# REQUIRED WORK:
(1) Using the article on the bee-killing fly parasite, answer each question:
(a) In which two states has the parasite been detected in honey bees so far?
(b) In which journal did the researchers report their findings?
(c) From where did Hafernik collect the bees he meant to feed to the praying mantis?
(2) Name every kind of animal mentioned in the article on the bee-killing fly parasite.
(3) Proceed with the article on the bee-killing fly parasite, picking up after its final sentence.

# TEXT:
American scientists have discovered that a fly parasite can turn honey bees into confused zombies before killing them, in an advance that could offer new clues to why bee colonies are collapsing.

So far, the parasite has only been detected in honey bees in California and South Dakota, American researchers reported in the open access science journal PLoS ONE this week.

NEWS: Bees on the Brink of Dying

But if it turns out to be an emerging parasite, that "underlines the danger that could threaten honey bee colonies throughout North America," said the study led by San Francisco State University professor of biology John Hafernik.

Hafernik made the discovery by accident, when he foraged some bees from outside a light fixture at the university to feed to a praying mantis he'd brought back from a field trip.

"But being an absent-minded professor, I left them in a vial on my desk and forgot about them. Then the next time I looked at the vial, there were all these fly pupae surrounding the bees," he said.

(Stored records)
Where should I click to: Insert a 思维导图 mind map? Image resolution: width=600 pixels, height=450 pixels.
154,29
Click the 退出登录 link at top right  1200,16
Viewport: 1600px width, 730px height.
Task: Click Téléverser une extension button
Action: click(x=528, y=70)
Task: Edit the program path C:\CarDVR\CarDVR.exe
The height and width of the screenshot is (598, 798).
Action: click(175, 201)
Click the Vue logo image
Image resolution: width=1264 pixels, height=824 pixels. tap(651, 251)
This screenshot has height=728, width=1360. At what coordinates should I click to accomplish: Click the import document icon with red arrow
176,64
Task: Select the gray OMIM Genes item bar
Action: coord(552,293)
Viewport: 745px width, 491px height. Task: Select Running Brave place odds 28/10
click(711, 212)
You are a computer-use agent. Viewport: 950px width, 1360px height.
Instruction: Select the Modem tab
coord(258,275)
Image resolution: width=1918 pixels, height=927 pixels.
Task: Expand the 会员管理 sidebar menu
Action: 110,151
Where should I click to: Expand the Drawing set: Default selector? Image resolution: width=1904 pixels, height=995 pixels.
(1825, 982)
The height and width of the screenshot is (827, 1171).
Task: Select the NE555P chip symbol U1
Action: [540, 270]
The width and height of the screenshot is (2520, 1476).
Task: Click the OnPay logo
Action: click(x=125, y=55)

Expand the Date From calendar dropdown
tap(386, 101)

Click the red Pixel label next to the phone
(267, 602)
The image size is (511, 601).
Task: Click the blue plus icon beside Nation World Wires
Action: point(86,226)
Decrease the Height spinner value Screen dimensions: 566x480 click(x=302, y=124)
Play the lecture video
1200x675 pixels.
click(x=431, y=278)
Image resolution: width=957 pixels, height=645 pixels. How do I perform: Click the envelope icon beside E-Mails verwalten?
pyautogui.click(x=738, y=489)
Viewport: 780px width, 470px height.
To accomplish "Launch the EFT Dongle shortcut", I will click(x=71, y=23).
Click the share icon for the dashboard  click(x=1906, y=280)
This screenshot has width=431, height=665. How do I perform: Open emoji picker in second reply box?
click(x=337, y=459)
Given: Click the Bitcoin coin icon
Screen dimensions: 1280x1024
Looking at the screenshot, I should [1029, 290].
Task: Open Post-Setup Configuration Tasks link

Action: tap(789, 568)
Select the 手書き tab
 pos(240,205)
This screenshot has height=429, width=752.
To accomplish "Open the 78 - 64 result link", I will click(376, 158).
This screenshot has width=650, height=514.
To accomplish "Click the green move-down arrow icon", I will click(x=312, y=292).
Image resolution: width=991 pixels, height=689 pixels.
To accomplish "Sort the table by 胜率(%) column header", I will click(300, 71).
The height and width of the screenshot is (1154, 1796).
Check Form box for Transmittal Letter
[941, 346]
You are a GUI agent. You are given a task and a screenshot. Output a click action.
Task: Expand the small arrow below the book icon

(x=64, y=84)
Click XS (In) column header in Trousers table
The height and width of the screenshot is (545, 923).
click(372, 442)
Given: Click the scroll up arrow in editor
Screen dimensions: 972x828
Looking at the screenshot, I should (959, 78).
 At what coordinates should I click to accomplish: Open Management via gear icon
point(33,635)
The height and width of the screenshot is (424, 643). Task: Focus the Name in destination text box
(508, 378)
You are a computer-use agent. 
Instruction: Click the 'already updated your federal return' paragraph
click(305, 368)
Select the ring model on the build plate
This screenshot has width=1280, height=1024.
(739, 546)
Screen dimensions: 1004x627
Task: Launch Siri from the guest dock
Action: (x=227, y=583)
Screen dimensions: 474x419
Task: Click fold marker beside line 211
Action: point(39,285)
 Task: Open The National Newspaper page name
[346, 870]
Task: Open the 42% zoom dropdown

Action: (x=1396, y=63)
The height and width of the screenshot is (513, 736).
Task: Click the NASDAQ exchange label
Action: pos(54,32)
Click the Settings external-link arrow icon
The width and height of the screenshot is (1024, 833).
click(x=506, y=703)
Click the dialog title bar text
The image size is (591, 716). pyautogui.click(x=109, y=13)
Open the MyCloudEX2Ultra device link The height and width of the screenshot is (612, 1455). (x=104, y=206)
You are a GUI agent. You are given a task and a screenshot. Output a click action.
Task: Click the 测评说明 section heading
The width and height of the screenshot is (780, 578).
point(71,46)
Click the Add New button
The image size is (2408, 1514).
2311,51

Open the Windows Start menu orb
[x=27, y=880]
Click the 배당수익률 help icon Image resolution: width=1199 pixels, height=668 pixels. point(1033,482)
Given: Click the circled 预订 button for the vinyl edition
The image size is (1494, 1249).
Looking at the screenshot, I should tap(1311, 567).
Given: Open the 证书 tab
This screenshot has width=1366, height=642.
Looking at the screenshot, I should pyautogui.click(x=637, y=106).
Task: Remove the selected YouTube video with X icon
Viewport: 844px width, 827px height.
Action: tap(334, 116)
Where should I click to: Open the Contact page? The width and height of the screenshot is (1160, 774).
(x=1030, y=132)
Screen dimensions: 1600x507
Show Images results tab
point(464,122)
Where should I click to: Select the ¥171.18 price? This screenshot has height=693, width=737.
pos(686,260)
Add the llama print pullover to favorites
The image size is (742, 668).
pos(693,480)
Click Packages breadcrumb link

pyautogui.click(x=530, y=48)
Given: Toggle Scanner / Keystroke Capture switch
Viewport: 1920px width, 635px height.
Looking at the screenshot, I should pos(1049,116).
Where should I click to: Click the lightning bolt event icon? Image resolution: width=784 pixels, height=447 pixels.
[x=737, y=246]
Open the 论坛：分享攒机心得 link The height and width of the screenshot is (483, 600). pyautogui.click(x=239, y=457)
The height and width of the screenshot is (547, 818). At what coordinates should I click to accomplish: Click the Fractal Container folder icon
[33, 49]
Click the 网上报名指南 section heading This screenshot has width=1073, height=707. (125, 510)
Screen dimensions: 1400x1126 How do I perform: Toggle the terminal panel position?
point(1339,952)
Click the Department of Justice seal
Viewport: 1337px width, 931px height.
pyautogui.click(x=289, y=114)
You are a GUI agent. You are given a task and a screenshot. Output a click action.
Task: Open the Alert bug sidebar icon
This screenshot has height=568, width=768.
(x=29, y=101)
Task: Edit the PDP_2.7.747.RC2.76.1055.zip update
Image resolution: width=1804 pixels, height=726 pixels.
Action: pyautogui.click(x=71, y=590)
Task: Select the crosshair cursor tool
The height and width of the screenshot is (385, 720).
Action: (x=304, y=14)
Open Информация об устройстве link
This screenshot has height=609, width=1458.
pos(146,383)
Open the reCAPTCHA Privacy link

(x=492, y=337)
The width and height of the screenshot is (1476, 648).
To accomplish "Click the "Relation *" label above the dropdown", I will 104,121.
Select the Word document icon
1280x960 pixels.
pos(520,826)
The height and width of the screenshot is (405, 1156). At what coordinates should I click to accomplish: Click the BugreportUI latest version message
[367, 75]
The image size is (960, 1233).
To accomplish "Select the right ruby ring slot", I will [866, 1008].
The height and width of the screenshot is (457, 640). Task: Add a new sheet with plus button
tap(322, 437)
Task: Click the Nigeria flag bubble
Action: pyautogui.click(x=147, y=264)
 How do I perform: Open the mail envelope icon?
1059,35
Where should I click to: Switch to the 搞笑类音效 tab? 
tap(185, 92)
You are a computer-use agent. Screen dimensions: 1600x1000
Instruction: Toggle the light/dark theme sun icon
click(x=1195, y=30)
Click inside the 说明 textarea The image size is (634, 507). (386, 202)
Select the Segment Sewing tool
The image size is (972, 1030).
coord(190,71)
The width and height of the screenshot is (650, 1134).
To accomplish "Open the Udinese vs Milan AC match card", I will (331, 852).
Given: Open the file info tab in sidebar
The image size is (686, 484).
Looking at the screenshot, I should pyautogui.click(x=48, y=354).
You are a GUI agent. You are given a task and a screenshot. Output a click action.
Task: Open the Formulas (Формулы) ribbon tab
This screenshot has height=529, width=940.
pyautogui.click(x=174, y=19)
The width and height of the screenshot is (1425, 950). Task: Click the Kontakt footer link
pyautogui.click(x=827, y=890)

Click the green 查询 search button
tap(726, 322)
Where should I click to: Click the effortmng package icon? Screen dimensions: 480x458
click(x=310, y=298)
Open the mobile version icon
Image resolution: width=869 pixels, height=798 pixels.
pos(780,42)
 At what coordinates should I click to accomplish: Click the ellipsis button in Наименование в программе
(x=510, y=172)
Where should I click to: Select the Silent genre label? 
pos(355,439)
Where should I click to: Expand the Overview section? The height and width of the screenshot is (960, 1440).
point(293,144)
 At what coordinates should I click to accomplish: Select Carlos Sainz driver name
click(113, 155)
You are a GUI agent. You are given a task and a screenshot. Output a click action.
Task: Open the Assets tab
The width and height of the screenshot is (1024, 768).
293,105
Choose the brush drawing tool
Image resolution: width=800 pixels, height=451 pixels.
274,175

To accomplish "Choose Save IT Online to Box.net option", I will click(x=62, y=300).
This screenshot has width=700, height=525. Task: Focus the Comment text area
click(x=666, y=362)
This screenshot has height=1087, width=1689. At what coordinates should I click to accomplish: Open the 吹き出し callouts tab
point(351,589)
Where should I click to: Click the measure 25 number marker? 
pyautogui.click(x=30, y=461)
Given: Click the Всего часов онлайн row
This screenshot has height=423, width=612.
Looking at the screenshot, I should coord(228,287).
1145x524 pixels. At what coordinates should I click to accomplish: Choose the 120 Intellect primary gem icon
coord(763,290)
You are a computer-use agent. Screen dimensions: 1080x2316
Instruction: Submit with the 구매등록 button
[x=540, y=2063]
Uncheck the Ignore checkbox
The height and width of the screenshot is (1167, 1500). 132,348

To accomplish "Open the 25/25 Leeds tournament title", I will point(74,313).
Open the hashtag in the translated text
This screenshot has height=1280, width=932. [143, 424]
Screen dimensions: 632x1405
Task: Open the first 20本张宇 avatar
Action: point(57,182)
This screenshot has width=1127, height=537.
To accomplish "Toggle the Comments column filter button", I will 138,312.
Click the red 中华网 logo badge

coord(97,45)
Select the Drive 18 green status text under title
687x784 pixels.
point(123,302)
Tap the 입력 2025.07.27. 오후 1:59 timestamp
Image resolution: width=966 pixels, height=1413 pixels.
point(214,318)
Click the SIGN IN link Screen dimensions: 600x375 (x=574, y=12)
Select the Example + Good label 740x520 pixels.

# ANSWERS FOR EACH ITEM:
(1)
(a) California and South Dakota
(b) PLoS ONE
(c) From outside a light fixture at the university

(2)
- Honey bees
- The fly parasite
- Praying mantis

(3)
Soon, the bees began to die, but not in the usual way by sitting still and curling up. These bees kept trying to move their legs and get around, but they were too weak, said lead author Andrew Core, a graduate student in Hafernik's lab.

"They kept stretching them out and then falling over," said Core. "It really painted a picture of something like a zombie."

Further study showed that bees that left their hives at night were most likely to become infected with the fly parasite, identified as Apocephalus borealis.

Once bees were parasitized by the fly, they would abandon their hives and congregate near lights, a very unusual behavior for bees.

"When we observed the bees for some time -- the ones that were alive -- we found that they walked around in circles, often with no sense of direction," said Core.